Monday, May 10, 2010

Field Hands

I submitted this to the Short Shorts call for entries. It had to be 400 words or less. The piece wasn't selected but had fun writing for pleasure again. In this scene, I am sure I'm thinking about the anti-immigration sentiments around the Southwest and my own experience with the Mexican and Mexican American communities in the Red River Valley.


Field Hands
I was fifteen when you sent me out with the migrant crew that summer. I know why you did this. Our neighbors, the Gamboas, were Mexican; they had settled here after years on the migrant circuit. You had arranged for me to ride out with them to the farm near Argyle each day. Joe and his wife and Joe Jr. They’d wait for me in the alley before dawn and the Tejano music played loud in my ears from the store speakers in the back of the sedan.

In Argyle, we met up with the Mexicans just in from California. The farmer handed out supplies and then pulled me aside, telling me what to do: hoe every third sprout, take care walking between the rows, work my way down to the end of the half-mile, and come back on my left again.

We gathered at the west end of the field. They were all speaking Spanish, even the Gamboas. I measured and walked—1-2-3, hoe; 1-2-3, hoe, like a young boy, carefully learning the box step or a very slow waltz. When I looked up the others were far ahead of me, the rhythms of their hoes pricking and clicking, steel against dirt, fast—like their Spanish--and they kept it up all morning, da da deem, da da deem, da da deem.

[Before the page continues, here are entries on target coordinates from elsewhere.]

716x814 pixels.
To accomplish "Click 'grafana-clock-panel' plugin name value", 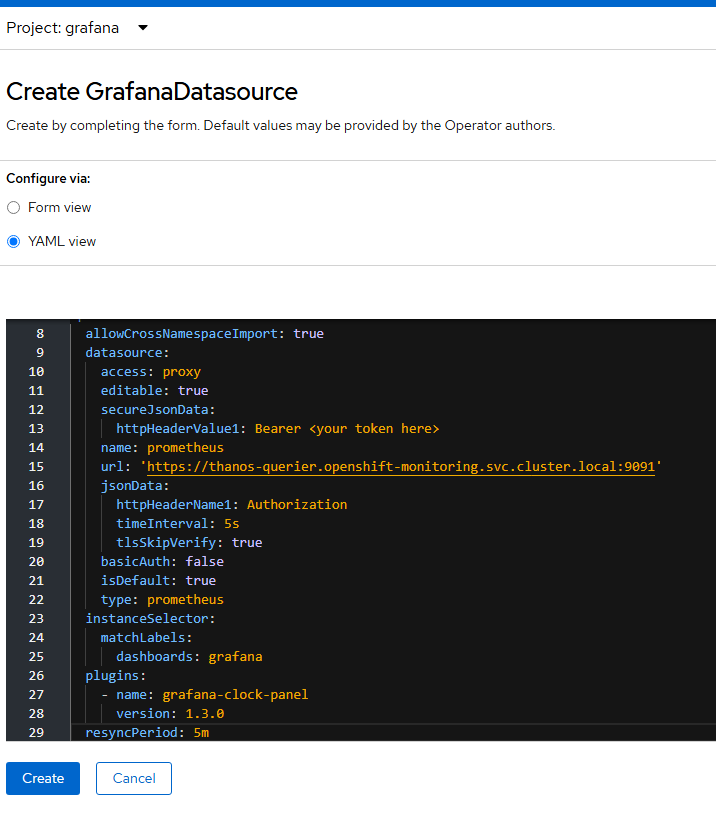I will tap(235, 695).

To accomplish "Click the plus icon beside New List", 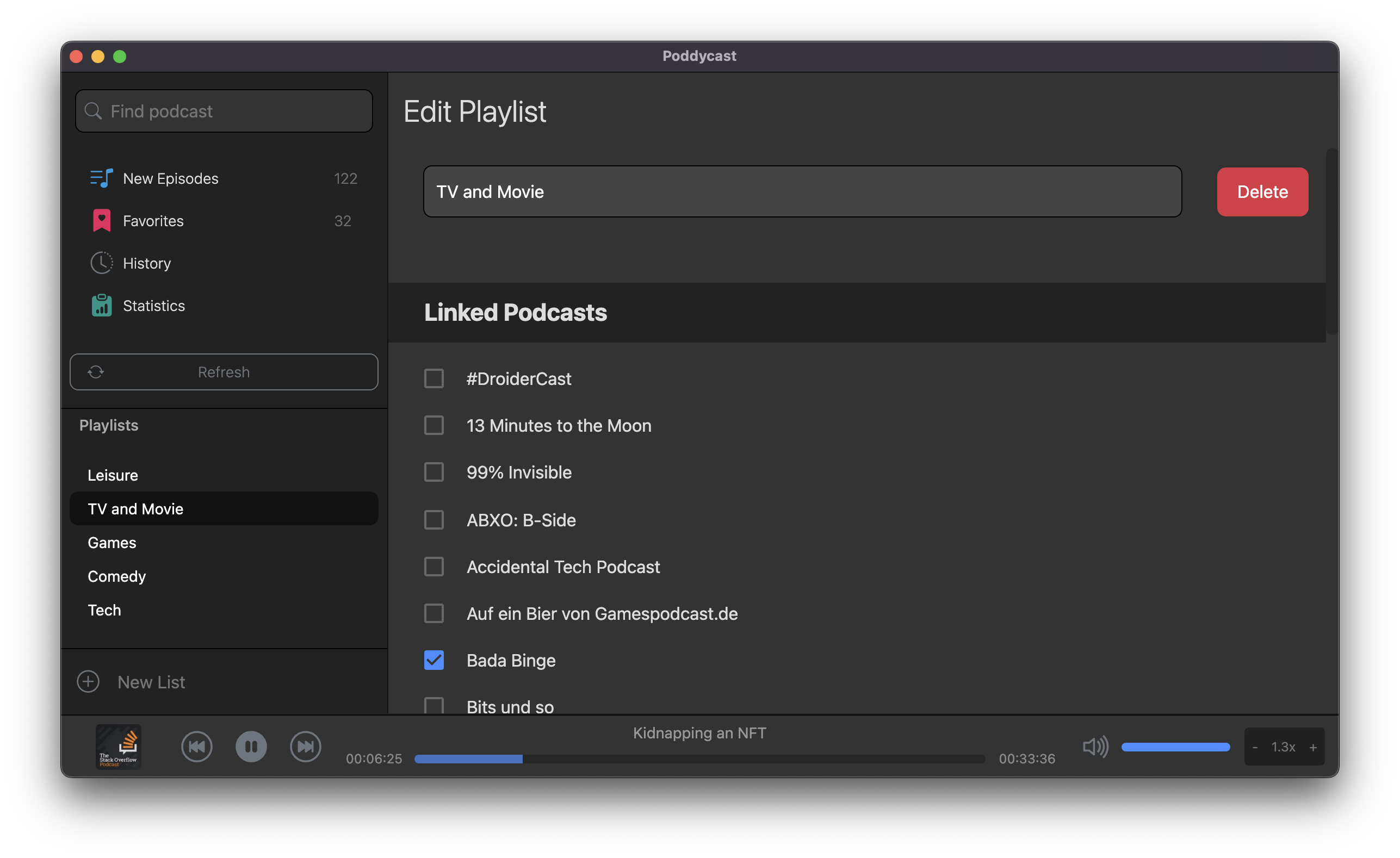I will [88, 681].
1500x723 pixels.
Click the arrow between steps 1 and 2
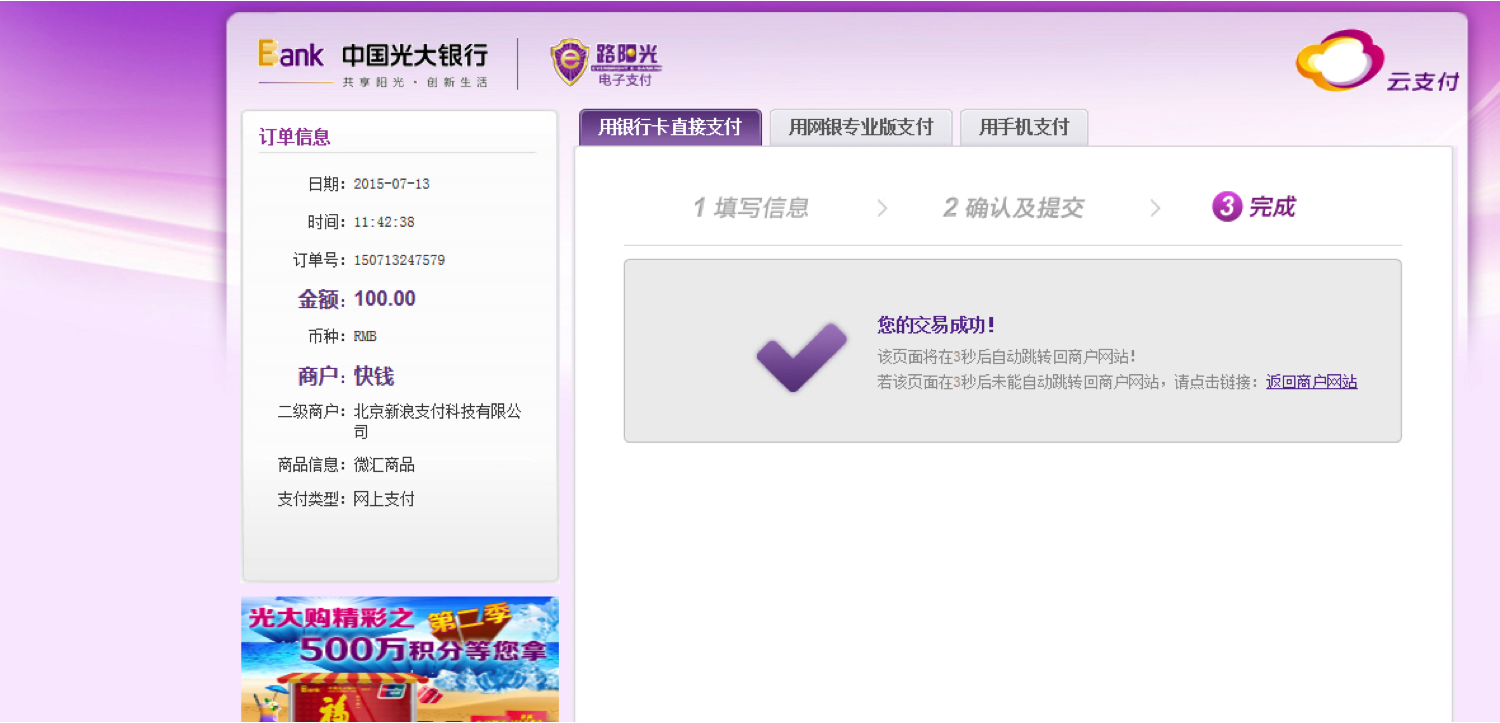882,208
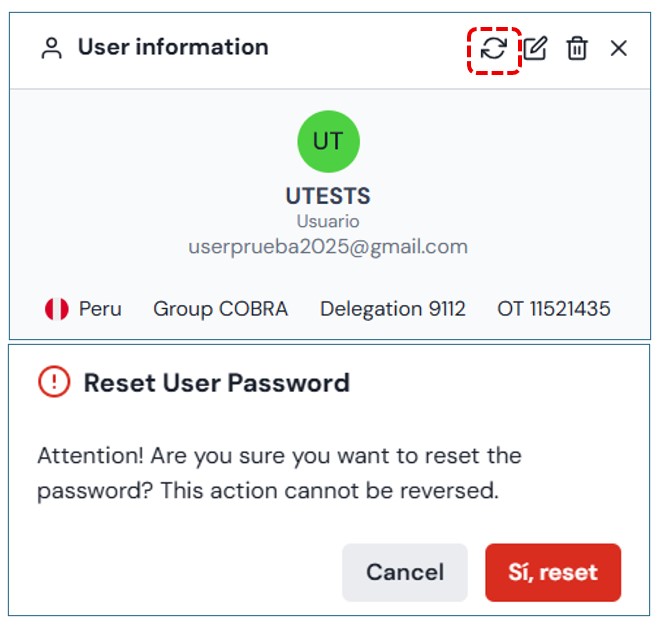Image resolution: width=661 pixels, height=634 pixels.
Task: Click the reset password refresh icon
Action: [x=494, y=48]
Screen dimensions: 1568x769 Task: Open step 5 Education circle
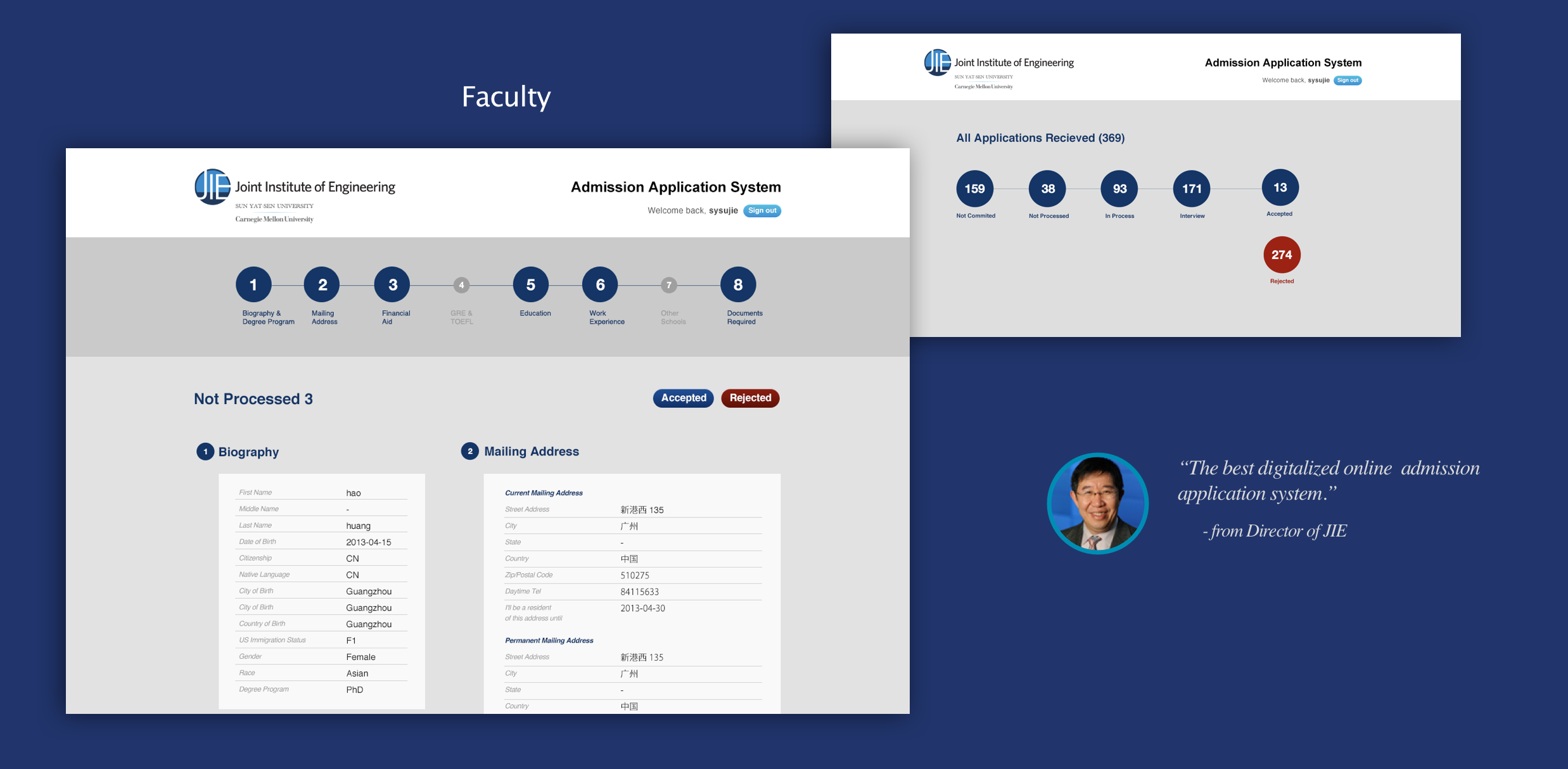(x=531, y=285)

Each day I brought something new to the fields. A scarf for my hair. A roll of toilet paper. A better lunch. Each morning we would ride the thirty miles to the fields, and every night at five back home again. At lunch break we’d sit in the shade of the cars parked in the ditch and the Mexicans would unwrap the most beautiful things from tinfoil: tortillas filled with rice and meat, corn tamales with hot peppers, orange soda in bright red water jugs.

I was getting stronger and darker with each day. My arms and legs were brown and taut and you could see the muscles in my hands and the veins blue near my bones. You told me there was a point at which a woman moves from being strong to being hard. But I did not believe this. When I looked in the mirror after my cool bath each night I’d see my torso, soft and white, a perfectly framed outline of all my private territory, all my virgin sweet spots. Tender, bright. Ready.